文摘Urinary phospholipids are shown to be sensitive biomarkers for kidney injury. Many works have been reported on qualitative analysis of phospholipids and relative components in human urine while quantitative analysis is rare. We have therefore developed a reliable and convenient quantitative method to evaluate the accuracy and specificity of dipalmitoylphosphatidylcholine (DPPC) as a biomarker for kidney injury diagnosis. Chromatographic separation was achieved using a HILIC Silica Column (2.1 ram^50 mm, 5 p.m). Gradient elution was performed with 5 mM ammonium formate (0.1% formic acid) and acetonitrile (0.1% formic acid), at a flow rate of 0.3 mL/min. This method was validated in a linear range of 2-200 ng/mL DPPC with inter-day precision of less than 6.5% and accuracy within 111.2% in human urine.

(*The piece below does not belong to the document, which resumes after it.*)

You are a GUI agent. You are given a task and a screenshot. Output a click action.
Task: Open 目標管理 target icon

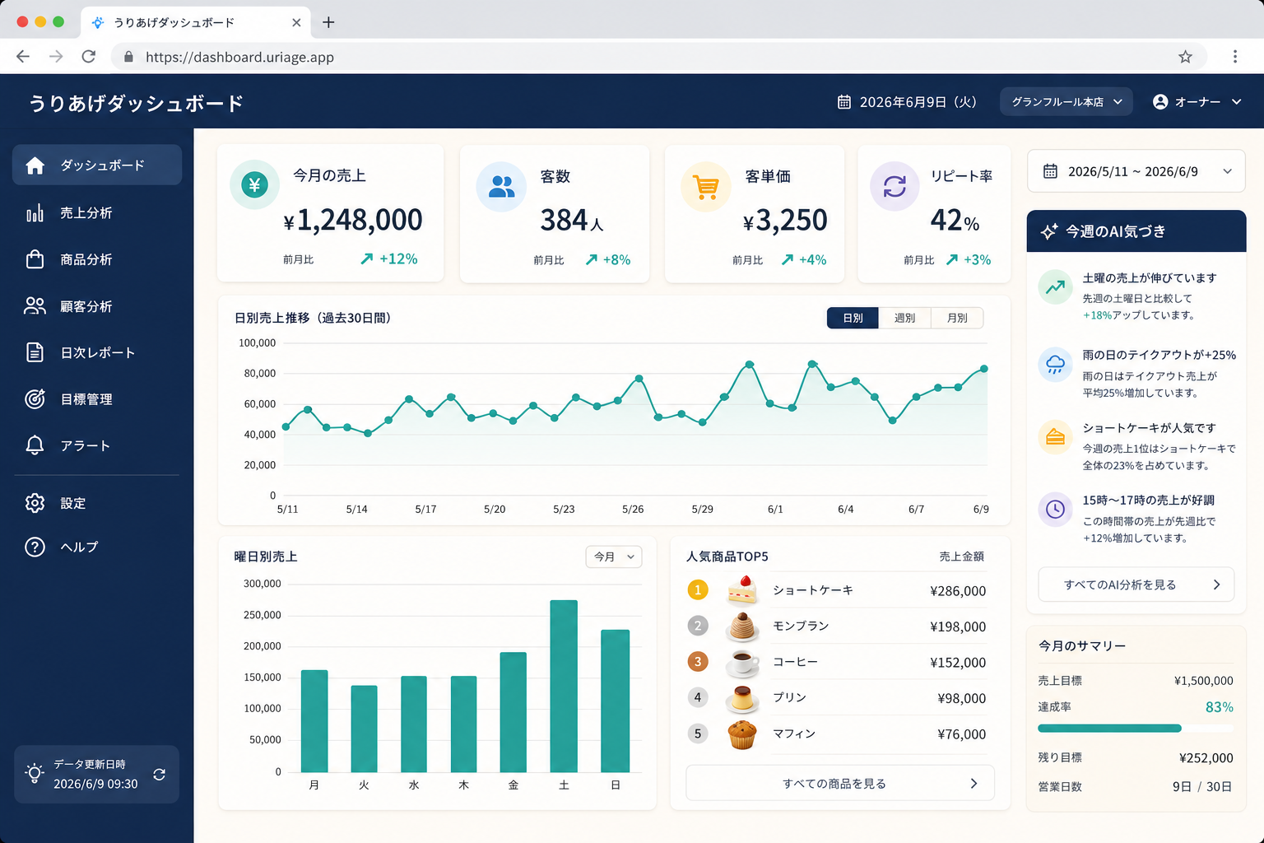(x=35, y=399)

Recovery rate, stability, dilution effect and matrix effect also met the requirements for drug evaluation and research issued by FDA. As the first HPLC-MS/MS method for quantitative determination of DPPC, it has been successfully applied to determine levels of DPPC in clinical urine samples and evaluated for potential use in the measurement of DPPC as a biomarker for kidney injury.